======== MATERIAL TO PROCESS

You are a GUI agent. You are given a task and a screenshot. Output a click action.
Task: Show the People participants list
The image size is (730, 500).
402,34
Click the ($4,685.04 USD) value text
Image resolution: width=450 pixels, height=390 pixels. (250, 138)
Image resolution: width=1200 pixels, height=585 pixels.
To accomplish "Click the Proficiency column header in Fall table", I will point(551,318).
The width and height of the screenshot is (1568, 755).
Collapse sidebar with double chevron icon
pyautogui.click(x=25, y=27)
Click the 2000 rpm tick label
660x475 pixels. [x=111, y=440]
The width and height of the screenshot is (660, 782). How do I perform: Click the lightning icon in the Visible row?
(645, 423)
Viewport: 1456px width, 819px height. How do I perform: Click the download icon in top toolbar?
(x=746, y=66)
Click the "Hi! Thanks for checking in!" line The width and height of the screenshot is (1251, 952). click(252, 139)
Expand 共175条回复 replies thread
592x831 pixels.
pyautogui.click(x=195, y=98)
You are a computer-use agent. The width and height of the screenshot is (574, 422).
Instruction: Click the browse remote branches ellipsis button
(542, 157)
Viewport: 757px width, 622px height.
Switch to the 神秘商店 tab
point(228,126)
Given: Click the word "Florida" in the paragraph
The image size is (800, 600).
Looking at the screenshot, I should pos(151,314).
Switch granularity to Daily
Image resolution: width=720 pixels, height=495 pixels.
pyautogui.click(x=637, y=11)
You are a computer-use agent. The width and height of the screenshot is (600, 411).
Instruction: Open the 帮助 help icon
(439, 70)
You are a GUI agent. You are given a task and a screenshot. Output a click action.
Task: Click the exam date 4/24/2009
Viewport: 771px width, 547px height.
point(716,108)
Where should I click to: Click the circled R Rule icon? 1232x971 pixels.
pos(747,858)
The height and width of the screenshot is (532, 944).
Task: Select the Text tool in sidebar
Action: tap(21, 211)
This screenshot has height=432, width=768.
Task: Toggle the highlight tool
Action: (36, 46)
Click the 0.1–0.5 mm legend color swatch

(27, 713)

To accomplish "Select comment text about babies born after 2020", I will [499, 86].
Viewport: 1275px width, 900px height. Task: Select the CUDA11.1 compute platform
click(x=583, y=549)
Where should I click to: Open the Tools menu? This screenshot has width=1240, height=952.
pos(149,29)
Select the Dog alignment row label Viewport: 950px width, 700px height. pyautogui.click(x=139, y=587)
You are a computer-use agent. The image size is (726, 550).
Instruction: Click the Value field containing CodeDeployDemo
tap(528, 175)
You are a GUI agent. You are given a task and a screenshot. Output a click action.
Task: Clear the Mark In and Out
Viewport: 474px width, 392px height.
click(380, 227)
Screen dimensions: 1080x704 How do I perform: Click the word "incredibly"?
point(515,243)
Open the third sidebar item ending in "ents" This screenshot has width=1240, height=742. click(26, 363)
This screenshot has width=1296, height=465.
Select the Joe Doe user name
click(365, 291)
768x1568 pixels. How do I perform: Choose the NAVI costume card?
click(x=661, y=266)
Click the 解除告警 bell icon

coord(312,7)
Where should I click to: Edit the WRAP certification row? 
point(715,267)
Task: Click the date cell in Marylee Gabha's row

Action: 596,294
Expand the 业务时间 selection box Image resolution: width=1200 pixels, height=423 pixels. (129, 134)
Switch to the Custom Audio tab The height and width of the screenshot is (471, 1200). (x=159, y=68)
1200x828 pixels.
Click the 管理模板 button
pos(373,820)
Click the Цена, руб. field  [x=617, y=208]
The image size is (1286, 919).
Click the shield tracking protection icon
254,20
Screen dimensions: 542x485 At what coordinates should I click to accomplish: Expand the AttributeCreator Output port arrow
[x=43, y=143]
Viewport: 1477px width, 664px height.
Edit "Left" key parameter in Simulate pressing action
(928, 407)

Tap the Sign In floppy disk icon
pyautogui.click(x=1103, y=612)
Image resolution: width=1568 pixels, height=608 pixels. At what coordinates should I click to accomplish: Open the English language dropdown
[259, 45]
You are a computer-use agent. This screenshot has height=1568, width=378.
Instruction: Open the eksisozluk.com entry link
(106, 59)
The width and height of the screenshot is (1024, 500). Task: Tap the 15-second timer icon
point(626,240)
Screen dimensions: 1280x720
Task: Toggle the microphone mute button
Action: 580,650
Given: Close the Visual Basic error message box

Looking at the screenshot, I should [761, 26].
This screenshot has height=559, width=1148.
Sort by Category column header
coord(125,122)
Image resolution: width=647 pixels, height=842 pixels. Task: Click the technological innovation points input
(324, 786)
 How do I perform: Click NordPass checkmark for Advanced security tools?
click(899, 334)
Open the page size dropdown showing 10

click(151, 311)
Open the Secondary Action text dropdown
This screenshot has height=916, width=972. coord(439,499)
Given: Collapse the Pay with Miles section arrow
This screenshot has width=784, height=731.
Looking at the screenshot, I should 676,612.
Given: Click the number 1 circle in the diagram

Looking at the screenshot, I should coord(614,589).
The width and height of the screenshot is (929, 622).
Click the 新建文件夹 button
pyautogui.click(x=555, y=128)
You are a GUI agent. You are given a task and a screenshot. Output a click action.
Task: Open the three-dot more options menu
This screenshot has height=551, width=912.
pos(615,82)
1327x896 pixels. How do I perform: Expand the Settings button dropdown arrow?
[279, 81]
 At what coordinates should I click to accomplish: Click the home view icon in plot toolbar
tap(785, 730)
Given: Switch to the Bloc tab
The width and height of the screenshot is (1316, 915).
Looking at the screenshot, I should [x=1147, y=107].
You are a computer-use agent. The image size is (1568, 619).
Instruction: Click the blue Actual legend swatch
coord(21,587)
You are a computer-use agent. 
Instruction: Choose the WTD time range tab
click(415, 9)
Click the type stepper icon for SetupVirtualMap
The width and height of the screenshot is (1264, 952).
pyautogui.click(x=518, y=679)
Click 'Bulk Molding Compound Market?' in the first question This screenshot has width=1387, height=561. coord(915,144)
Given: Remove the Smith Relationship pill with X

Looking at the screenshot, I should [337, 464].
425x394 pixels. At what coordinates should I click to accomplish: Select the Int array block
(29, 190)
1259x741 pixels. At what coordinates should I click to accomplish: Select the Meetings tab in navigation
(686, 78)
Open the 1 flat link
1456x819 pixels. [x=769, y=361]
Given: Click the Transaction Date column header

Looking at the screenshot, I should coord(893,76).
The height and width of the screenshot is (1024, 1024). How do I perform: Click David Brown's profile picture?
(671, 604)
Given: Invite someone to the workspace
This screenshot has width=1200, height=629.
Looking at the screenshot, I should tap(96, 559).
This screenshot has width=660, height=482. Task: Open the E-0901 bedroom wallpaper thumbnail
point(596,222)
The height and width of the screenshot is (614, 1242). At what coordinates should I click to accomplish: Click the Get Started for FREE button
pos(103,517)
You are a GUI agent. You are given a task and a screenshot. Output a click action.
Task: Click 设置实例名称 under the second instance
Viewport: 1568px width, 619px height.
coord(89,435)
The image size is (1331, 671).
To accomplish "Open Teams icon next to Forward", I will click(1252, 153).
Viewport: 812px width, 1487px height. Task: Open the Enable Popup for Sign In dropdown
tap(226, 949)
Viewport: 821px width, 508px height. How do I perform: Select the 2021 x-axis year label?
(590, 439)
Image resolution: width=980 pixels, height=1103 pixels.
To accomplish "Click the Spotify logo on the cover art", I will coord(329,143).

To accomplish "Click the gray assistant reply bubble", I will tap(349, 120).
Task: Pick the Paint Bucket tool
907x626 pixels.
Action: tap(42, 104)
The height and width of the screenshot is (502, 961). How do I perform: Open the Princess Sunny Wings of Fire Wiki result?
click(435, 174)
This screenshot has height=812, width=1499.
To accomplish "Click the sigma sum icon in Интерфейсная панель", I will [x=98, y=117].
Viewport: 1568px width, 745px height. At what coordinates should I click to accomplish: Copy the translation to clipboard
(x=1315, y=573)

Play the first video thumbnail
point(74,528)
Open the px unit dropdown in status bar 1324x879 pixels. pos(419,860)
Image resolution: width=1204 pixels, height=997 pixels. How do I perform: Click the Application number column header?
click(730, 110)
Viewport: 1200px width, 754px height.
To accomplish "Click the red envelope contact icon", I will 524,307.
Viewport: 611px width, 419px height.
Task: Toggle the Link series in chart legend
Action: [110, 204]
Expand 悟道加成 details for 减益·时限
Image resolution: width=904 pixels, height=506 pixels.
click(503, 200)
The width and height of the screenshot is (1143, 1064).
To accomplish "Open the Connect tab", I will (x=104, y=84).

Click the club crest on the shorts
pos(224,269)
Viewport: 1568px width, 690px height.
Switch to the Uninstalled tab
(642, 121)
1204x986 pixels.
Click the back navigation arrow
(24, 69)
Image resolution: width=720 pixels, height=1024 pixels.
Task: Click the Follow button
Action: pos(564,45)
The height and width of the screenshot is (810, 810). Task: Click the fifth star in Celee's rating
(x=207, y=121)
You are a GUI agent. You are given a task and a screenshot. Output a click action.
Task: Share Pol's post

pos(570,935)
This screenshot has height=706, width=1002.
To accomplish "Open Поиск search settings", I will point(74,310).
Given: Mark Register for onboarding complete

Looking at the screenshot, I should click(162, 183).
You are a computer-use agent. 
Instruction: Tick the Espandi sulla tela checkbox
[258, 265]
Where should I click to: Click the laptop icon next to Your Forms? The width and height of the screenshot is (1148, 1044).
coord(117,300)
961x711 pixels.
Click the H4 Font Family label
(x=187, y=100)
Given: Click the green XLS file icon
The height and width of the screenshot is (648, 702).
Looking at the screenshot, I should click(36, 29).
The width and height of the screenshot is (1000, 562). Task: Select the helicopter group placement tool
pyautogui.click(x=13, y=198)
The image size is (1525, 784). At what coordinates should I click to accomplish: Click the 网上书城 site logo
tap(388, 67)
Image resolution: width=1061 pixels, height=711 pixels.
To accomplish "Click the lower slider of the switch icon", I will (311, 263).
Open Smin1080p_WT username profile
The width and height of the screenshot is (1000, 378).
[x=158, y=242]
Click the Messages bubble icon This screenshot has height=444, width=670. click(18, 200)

================

§ THE TASK: All lines from the beginning of the entries through the line marked "Image resolution: width=1200 pixels, height=585" are to be output exactly; nothing else belongs in the answer.

§ ANSWER FOR THIS EXERCISE:
You are a GUI agent. You are given a task and a screenshot. Output a click action.
Task: Show the People participants list
The image size is (730, 500).
402,34
Click the ($4,685.04 USD) value text
Image resolution: width=450 pixels, height=390 pixels. (250, 138)
Image resolution: width=1200 pixels, height=585 pixels.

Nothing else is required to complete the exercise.